Lom found what he wanted, exactly where he had found it once before. The lavender folder for Josef Kantor was in its place on the K shelf. It was fat and full. He took it and pushed it inside his jacket.

At that moment the echo of shrill distant screeching reached them. It found them even here, even in this quiet archive of an archive.

‘What’s that?’ said Elena.

Moth stiffened and screamed. Her sisters crashed in through upper windows, flew down and scuttled, rattling, in circles around them.

‘Fire! Fire! They are burning us! Fire!’

Throughout the Lodka the fires were roaring now, blinding vortices of flame and heat. Flames crawled along the walls and floors of corridors, meticulous and thorough, spilling into every room. Floor by floor, shaft by shaft and stair by stair, ignition spread. Rooms unopened for centuries popped into sudden combustion. Thick worms and blankets of smoke flowed across ceilings. Whirlwinds of burning paper. Billowing flakes of fire. Caves of red heat. Explosions and backdrafts sucked whole floors in.
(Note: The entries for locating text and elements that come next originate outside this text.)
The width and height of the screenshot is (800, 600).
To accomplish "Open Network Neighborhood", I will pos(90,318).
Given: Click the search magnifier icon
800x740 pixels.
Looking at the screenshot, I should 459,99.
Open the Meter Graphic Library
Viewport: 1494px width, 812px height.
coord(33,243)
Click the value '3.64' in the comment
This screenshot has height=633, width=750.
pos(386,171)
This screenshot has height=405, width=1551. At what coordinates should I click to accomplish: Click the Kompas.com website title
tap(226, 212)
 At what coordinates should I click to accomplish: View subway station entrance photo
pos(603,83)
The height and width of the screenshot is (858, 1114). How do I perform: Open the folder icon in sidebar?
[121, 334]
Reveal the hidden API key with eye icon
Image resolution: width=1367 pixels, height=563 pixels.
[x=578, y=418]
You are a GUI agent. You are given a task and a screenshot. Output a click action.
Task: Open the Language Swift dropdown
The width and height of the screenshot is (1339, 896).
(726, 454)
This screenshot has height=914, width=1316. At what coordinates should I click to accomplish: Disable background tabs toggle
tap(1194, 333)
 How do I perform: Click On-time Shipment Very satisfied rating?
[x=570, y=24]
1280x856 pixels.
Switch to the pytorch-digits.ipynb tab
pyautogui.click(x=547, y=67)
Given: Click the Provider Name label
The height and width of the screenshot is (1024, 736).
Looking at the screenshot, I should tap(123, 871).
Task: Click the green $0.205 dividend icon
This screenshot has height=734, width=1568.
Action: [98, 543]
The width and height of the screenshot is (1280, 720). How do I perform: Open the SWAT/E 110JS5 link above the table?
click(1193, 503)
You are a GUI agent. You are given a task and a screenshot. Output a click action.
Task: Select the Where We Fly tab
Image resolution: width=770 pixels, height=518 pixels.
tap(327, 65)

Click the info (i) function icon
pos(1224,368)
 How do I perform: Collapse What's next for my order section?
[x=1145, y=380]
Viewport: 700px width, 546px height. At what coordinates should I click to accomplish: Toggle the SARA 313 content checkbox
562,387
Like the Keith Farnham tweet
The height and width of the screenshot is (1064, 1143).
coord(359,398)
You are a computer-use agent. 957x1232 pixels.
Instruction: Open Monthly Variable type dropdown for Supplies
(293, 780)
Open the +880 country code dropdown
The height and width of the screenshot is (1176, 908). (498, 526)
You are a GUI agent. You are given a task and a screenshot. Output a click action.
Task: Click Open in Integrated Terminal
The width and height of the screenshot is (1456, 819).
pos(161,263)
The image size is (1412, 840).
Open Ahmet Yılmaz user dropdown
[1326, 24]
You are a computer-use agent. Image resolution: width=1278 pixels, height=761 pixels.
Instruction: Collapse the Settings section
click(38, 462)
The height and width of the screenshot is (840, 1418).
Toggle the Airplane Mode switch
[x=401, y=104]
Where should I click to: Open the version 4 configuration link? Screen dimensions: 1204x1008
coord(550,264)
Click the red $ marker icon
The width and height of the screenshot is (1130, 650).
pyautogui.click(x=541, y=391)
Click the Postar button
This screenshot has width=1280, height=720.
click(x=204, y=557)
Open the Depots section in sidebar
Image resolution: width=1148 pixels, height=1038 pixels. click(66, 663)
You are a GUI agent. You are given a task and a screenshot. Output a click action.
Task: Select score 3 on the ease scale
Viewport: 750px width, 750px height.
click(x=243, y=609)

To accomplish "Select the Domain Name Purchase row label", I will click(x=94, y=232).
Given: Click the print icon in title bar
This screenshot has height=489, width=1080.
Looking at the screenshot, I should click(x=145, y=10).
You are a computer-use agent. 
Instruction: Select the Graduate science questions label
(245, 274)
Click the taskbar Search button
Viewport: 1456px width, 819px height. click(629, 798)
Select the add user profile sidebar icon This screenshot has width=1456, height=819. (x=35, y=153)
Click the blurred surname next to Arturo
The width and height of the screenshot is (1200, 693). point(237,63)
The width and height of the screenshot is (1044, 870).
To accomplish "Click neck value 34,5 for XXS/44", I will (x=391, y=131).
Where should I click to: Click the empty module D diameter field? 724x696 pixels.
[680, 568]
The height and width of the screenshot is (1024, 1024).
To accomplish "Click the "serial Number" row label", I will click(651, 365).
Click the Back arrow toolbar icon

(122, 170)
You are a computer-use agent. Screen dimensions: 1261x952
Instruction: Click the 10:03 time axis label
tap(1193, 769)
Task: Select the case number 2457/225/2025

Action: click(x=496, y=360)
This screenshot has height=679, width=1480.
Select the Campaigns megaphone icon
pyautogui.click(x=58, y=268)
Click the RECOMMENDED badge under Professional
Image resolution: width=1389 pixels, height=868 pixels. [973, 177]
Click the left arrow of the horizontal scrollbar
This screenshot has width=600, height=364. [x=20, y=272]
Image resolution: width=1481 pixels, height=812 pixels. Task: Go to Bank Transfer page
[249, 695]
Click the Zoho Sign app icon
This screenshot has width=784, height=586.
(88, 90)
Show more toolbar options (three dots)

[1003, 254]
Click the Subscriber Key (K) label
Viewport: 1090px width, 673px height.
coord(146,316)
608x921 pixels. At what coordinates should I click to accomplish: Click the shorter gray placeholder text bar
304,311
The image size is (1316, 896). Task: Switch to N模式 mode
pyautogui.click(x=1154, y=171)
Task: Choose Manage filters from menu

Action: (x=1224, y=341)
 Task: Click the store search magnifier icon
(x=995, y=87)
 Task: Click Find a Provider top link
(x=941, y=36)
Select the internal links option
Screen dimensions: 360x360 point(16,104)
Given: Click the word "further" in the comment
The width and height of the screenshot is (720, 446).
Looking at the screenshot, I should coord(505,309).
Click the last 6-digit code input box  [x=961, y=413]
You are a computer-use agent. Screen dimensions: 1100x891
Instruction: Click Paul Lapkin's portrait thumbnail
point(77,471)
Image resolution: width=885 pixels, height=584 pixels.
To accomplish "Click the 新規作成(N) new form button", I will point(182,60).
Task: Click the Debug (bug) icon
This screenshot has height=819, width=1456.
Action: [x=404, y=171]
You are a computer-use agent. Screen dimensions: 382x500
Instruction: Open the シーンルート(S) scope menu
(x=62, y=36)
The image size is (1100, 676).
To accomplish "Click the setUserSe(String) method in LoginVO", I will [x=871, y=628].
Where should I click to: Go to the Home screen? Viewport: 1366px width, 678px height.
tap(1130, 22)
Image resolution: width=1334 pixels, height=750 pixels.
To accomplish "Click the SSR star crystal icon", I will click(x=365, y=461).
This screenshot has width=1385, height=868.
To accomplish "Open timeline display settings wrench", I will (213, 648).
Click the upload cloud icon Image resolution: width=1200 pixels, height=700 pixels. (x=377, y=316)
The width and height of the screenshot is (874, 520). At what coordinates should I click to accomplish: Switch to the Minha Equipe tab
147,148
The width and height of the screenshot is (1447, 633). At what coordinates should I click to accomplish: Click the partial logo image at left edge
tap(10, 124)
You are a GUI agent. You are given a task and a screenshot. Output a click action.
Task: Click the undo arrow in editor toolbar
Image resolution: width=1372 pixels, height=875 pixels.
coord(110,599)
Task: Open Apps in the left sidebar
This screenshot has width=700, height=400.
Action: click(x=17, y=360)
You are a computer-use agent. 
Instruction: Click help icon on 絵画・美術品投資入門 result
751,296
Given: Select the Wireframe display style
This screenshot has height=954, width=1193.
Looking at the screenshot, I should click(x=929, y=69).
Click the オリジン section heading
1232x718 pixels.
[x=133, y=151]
Fire smouldered against locked doorways and burst through, searing irruptions, sucking whole annexes into the hot mouth.

Paint blistered. Pigments boiled off canvases and the canvases burned with their frames. Countless linoleum acres bubbled and stank to sticky residual ash. Inkwells boiled dry in burning lecterns. Typewriters buckled and twisted, their ribbons burned, the enamel licked away. The immolation of code books and cipher machines. A fire-clean forgetting of four hundred years of lost secrets.